53. Nous devons tous réfléchir soigneusement à la décision de l'Eglise méthodiste du Brésil ainsi qu'à certaines autres du même genre : en effet, elles risquent d'avoir des répercussions non seulement sur l'oecuménisme au niveau national, mais aussi sur les relations au niveau mondial. J'irai même jusqu'à dire que, précisément alors que nous mettons en place un processus de reconfiguration du mouvement oecuménique, nous devons sérieusement nous préoccuper des implications potentielles de telles décisions sur les Eglises locales, les communions chrétiennes mondiales, le COE et d'autres organisations oecuméniques à tous les niveaux.

54. Ainsi que le président l'a indiqué dans son rapport, il est encourageant de constater que, au cours de cette réunion du Comité central, vous serez invités à prendre une décision concernant l'admission dans la communauté fraternelle du COE d'une autre Eglise brésilienne, l'Eglise presbytérienne indépendante du Brésil. 

CONCLUSION 

55. En commençant ce rapport, je vous ai souhaité la bienvenue et j'ai évoqué le ministère d'hospitalité auquel l'Ecriture invite le peuple de Dieu. Maintenant que vous allez concrètement assumer vos responsabilités au cours de cette première session complète du nouveau Comité central, je me permets de vous rappeler ces mots de l'apôtre Paul : « Accueillez-vous donc les uns les autres, comme le Christ vous a accueillis, pour la gloire de Dieu » (Romains 15,7). 

56. Nous appelons à la paix au Moyen-Orient, à la justice pour les migrants, à l'unité entre les chrétiens du monde. Ce sont là des concepts très élevés et des défis propres à nous impressionner. Mais, pour nous, réaliser la paix, la justice, l'unité et la mission commune, à quelque niveau que ce soit, cela commence par nouer des liens d'amitié. Cela est tout particulièrement important au cours des premières séances d'un Comité central nouvellement élu. 

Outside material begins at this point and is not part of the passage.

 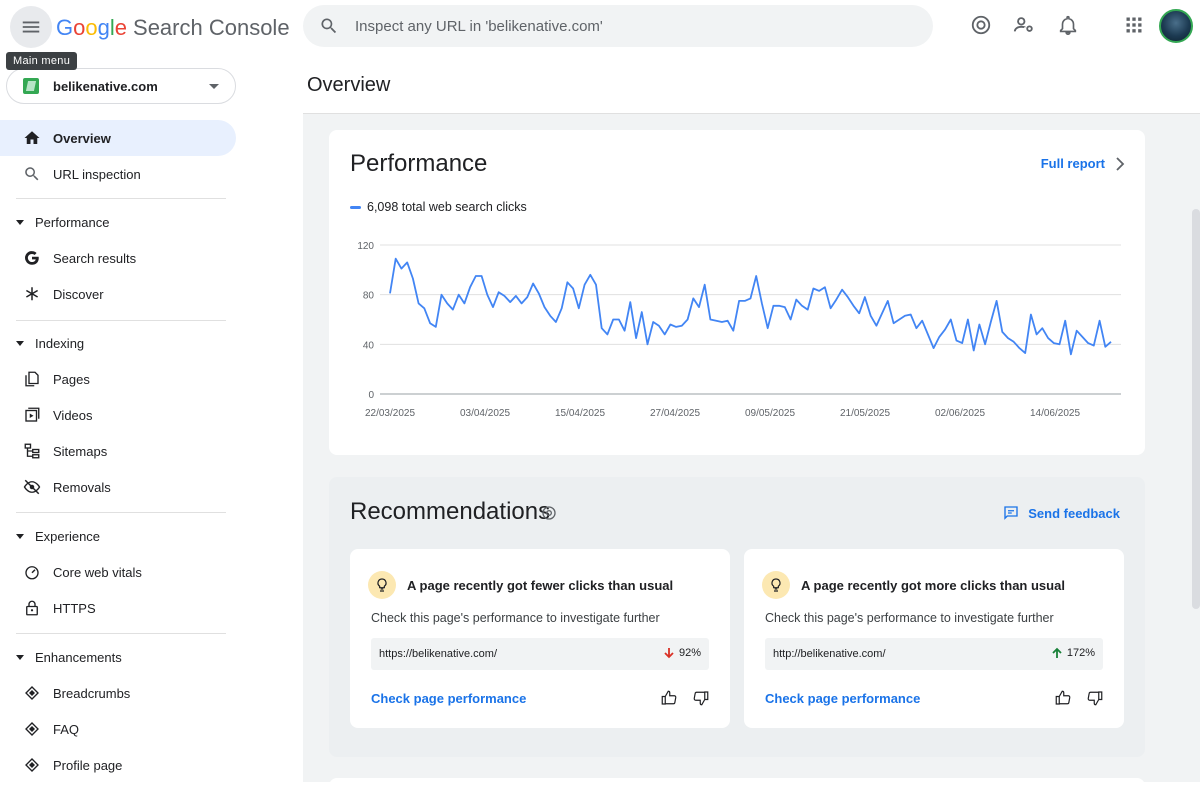 I want to click on x-tick-label: 27/04/2025, so click(x=675, y=414).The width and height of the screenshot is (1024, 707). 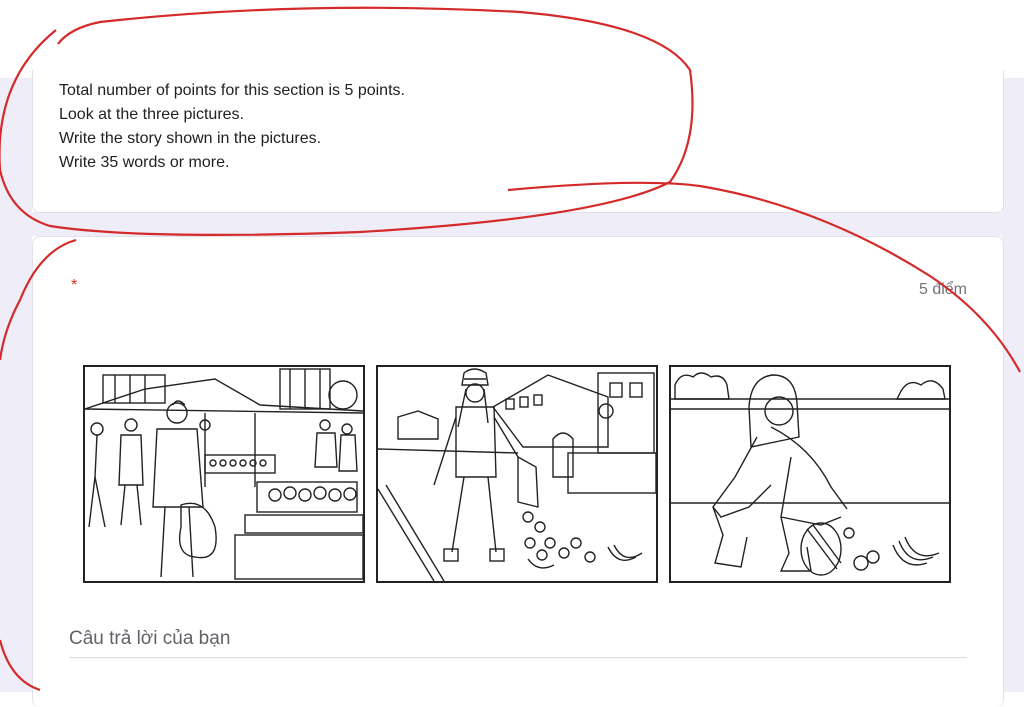 I want to click on answer-input, so click(x=518, y=640).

57. « Je vous appelle amis », dit Jésus à ses disciples (Jean 15,15), avant de prononcer la prière dans laquelle il demande à son Père que tous soient un (17,21). L'amitié est au coeur de tout ce que nous faisons. En fin de compte, tout ce que nous disons à propos d'une communauté fraternelle d'Eglises, de modes de travail intégrés, de programmes interactifs et de nouveaux modèles d'oecuménisme  tout cela dépend de la mesure dans laquelle nous arriverons à nouer entre nous des liens d'amitié durables. « Je vous appelle amis », dit Jésus à ses disciples, et Paul nous exhorte à nous accueillir les uns les autres comme le Christ nous a accueillis. 

58. Il est vrai que des différences objectives subsistent entre les Eglises représentées ici. Mais nous avons un ami en commun. C'est pourquoi, accueillons-nous les uns les autres, édifions des relations de confiance et d'amour et poursuivons ensemble notre cheminement pour la gloire du Dieu Trinitaire.